In mycology, a lamella (: lamellae), or gill, is a papery hymenophore rib under the cap of some mushroom species, most often agarics. The gills are used by the mushrooms as a means of spore dispersal, and are important for species identification. The attachment of the gills to the stem is classified based on the shape of the gills when viewed from the side, while color, crowding and the shape of individual gills can also be important features. Additionally, gills can have distinctive microscopic or macroscopic features. For instance, Lactarius species typically seep latex from their gills.

It was originally believed that all gilled fungi were Agaricales, but as fungi were studied in more detail, some gilled species were demonstrated not to be. It is now clear that this is a case of convergent evolution (i.e. gill-like structures evolved separately) rather than being an anatomic feature that evolved only once. The apparent reason that various basidiomycetes have evolved gills is that it is the most effective means of increasing the ratio of surface area to mass, which increases the potential for spore production and dispersal.

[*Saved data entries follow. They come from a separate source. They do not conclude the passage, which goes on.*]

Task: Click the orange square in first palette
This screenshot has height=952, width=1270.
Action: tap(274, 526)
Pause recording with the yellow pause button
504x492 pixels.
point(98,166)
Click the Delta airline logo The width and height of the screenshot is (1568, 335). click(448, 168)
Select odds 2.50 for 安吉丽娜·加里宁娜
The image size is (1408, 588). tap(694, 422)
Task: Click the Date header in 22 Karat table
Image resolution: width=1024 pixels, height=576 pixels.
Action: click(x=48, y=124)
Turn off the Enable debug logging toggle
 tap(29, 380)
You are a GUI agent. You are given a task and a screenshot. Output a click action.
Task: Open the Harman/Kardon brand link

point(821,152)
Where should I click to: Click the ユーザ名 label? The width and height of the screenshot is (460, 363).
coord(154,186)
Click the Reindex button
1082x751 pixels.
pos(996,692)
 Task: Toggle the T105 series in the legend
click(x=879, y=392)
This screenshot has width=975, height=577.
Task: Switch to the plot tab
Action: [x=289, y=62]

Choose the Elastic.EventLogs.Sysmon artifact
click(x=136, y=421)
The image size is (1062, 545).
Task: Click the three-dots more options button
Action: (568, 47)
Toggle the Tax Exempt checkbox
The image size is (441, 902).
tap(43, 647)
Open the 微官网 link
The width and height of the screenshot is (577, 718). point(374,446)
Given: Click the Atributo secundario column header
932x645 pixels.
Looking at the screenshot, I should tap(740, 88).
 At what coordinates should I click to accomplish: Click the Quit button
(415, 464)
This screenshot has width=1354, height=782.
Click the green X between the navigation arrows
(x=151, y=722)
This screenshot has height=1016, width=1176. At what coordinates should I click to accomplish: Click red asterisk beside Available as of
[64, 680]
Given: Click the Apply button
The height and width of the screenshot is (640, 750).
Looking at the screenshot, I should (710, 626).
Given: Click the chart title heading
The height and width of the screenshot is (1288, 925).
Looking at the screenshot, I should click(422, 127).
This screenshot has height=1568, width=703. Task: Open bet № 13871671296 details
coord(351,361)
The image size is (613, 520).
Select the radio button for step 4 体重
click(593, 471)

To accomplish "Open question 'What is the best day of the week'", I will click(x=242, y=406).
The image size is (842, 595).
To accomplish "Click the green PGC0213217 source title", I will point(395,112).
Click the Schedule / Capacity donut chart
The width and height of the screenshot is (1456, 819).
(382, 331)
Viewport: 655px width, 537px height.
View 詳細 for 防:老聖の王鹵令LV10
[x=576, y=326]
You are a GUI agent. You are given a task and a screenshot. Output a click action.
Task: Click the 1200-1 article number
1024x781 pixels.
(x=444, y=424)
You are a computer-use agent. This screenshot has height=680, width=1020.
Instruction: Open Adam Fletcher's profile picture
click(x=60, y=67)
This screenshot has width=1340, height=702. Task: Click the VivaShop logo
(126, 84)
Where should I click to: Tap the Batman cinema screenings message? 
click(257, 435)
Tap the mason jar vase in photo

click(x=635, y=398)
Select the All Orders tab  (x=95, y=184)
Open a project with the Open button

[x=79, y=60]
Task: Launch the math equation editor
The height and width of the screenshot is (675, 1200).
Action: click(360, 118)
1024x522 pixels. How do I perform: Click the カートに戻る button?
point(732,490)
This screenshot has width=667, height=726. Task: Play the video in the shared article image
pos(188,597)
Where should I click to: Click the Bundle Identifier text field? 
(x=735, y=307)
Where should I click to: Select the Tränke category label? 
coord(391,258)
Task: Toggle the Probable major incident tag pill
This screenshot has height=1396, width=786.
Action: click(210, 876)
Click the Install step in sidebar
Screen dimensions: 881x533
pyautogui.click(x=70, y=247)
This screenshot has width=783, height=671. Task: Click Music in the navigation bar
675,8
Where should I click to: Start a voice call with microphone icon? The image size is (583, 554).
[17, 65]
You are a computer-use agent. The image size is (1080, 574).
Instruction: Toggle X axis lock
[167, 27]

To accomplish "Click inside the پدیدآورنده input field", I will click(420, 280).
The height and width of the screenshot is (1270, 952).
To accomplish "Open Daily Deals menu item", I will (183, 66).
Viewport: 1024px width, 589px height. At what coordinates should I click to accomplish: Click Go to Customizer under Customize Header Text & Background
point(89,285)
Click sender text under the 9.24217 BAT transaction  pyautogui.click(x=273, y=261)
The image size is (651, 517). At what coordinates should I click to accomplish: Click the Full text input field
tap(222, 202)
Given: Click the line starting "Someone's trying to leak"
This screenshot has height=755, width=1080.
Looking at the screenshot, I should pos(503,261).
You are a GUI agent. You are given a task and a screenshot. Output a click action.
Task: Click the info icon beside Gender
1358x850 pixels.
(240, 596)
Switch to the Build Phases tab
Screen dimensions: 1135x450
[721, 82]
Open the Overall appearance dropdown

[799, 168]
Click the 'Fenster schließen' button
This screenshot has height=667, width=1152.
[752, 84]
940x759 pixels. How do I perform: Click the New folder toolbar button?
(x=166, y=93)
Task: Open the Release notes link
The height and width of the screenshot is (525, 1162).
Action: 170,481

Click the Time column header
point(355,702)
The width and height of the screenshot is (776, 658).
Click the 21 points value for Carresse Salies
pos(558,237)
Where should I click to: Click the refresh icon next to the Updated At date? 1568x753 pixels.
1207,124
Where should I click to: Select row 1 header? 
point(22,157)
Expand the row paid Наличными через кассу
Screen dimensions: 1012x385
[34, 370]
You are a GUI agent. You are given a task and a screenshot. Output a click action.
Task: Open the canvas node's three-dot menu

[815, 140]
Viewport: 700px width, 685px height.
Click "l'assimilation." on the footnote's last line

Other groups of fungi to bear gills include:

- The genera Russula and Lactarius of the Russulales.
- Several genera in the Boletales, including Gomphidius and Chroogomphus as well as Tapinella atrotomentosa (which has been traditionally named Paxillus atrotomentosus) and other species in that genus, the False chanterelle (Hygrophoropsis aurantiaca).
- Such polypore-like fungi such as Daedaleopsis confragosa, Lenzites betulina and Gloeophyllum sepiarium.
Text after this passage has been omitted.